E’ psicologicamente provato che il compimento di una malefatta è susseguito dalla sottile volontà da parte del manigoldo di voler esser scoperto, riconosciutoa seguito di una serie di indizi che il criminale dissemina più o meno volontariamente. In “Zodiac” il serial killer ne attua una versione morbosa.
Un thriller ossessivo sulla ricerca della verità.
David Fincher gira nel 2007 questo film facendo uso della tecnologia digitale, permettendo ciò di forzare al massimo sui tempi di ripresa aumentandone la velocità. I primi a risentirne certo furono gli attori che videro sfumare il lusso ontologico dell’attesa.
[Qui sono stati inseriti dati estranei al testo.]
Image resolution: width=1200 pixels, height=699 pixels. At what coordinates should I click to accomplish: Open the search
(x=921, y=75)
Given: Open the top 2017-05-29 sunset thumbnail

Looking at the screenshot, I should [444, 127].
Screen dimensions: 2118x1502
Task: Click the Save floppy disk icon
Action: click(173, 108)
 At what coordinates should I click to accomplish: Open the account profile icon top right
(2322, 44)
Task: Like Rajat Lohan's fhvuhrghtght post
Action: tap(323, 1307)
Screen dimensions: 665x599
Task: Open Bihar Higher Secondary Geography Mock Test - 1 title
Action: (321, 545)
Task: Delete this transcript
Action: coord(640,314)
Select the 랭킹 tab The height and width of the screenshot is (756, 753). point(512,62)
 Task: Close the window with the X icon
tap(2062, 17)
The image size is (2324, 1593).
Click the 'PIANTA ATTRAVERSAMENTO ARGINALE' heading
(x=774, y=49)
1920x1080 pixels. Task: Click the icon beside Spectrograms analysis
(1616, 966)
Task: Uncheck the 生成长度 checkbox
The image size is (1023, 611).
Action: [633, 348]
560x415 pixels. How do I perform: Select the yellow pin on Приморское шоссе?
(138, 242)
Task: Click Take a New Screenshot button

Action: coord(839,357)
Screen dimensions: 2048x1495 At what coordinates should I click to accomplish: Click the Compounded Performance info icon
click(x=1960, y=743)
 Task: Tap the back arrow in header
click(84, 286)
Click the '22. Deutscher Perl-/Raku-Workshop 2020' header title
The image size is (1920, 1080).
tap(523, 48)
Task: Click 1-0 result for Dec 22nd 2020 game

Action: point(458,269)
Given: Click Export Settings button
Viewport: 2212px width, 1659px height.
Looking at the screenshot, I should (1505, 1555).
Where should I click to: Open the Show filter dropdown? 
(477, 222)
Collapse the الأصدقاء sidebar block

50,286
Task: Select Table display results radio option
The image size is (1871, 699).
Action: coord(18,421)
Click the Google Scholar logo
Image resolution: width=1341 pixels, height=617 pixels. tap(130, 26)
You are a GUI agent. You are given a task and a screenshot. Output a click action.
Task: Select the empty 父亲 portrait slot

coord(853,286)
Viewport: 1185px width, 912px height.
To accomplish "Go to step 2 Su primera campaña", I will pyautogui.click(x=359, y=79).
Ne scaturì una protesta silenziosa da parte di Robert Downey Junior che pare consumasse i suoi bisogni vescicali all’interno di bicchieri che andava spargendo per il set. Rivolte a parte, l’opera come la lavorazione scaturita è un thriller sempre in movimento scabroso e angosciante.
David Fincher dopo “Seven” e “Fight club” nel 2007 è già un regista di culto continuando la sua opera al limite della psicopatia.
L’estate del 1968 è un anno particolarmente prolifico di serial killer. Mentre in Italia agiva il terribile Pacciani noto come “il mostro di Firenze” a San Francisco c’avevano Zodiac, serial killer enigmatico e atroce che disseminava indizi e messaggi sul sul sanguinario operato. Alle calcagne dell’assassino tre uomini un ispettore (Mark Ruffalo), un vignettista (Jake Gyllenhaal) e un giornalista (Robert Downey Jr.) che immoleranno le rispettive vite e carriere alla furiosa e ossessiva ricerca e soluzioni degli enigmi seriali, candendo anch’essi, metaforicamente, nella rete dello Zodiaco.
“Zodiac” di David Fincher è un triller ad hoc per gli appassionati del genere e occasione per riscoprire la filmografia di un autore ormai conclamato del cinema americano. Restate a casa.